[TASK]:
Looking at the listing below, retype exactly the lines starting at the one containing "You are a computer-use" and ending at the one containing "Instruction: Click the", both included, and nothing else.

::: MATERIAL PROVIDED

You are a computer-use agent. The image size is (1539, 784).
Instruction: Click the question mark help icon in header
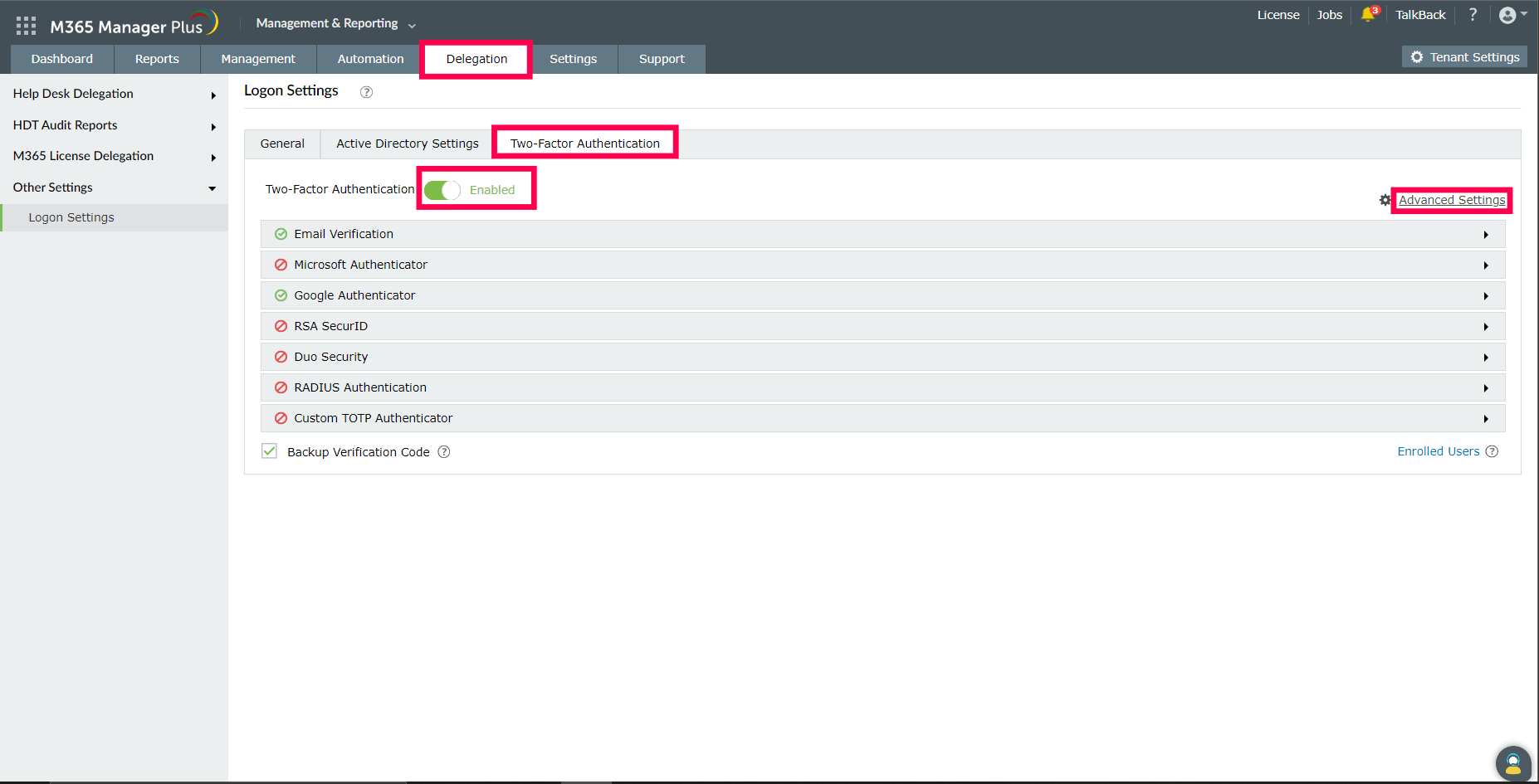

::::::
::: MATERIAL PROVIDED

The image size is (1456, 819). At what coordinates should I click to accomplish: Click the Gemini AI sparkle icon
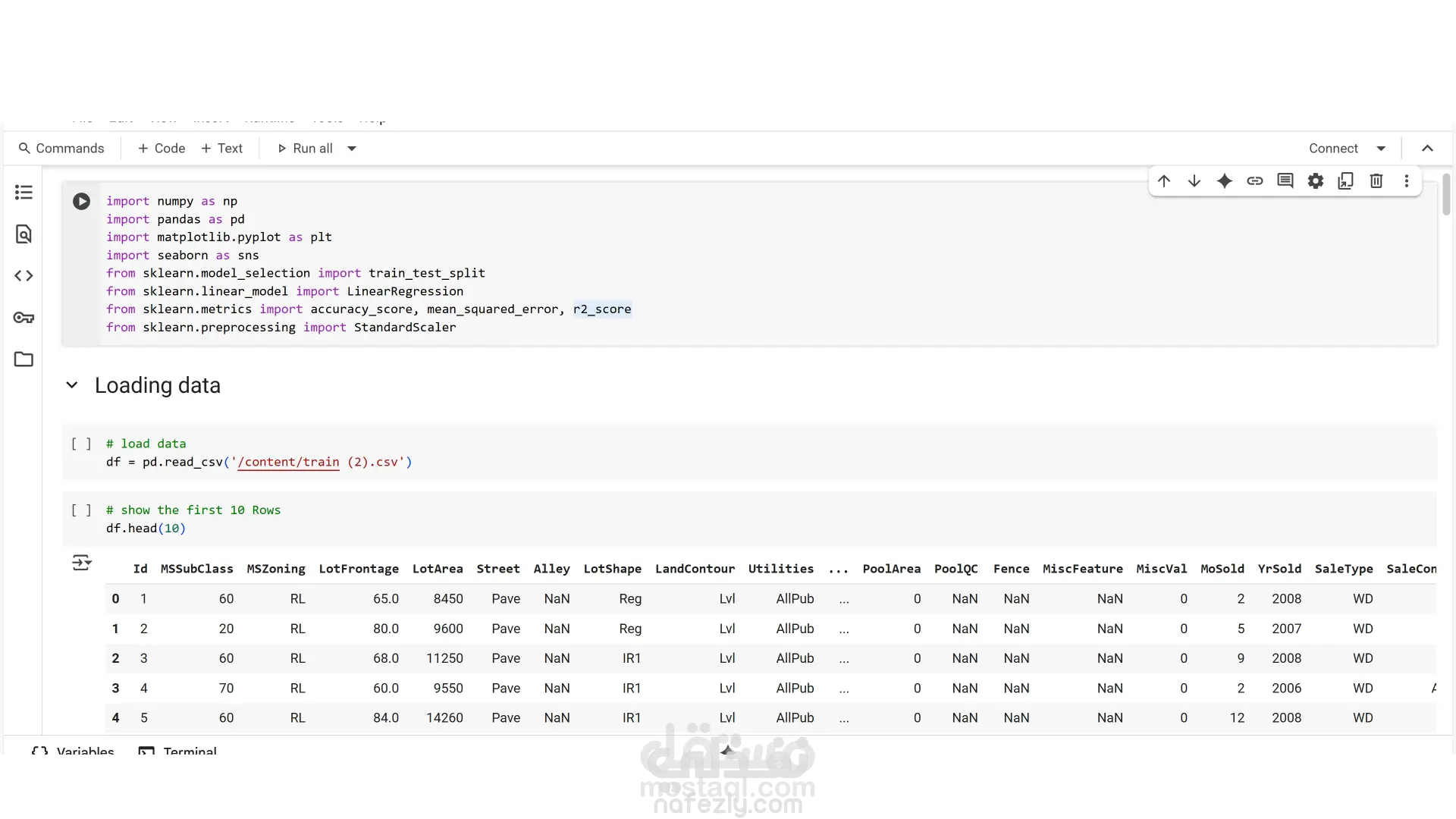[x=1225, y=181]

::::::
::: MATERIAL PROVIDED

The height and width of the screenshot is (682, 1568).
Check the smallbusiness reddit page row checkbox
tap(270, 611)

::::::

[SOLUTION FOR THIS TASK]:
You are a computer-use agent. The image size is (1539, 784).
Instruction: Click the question mark help icon in header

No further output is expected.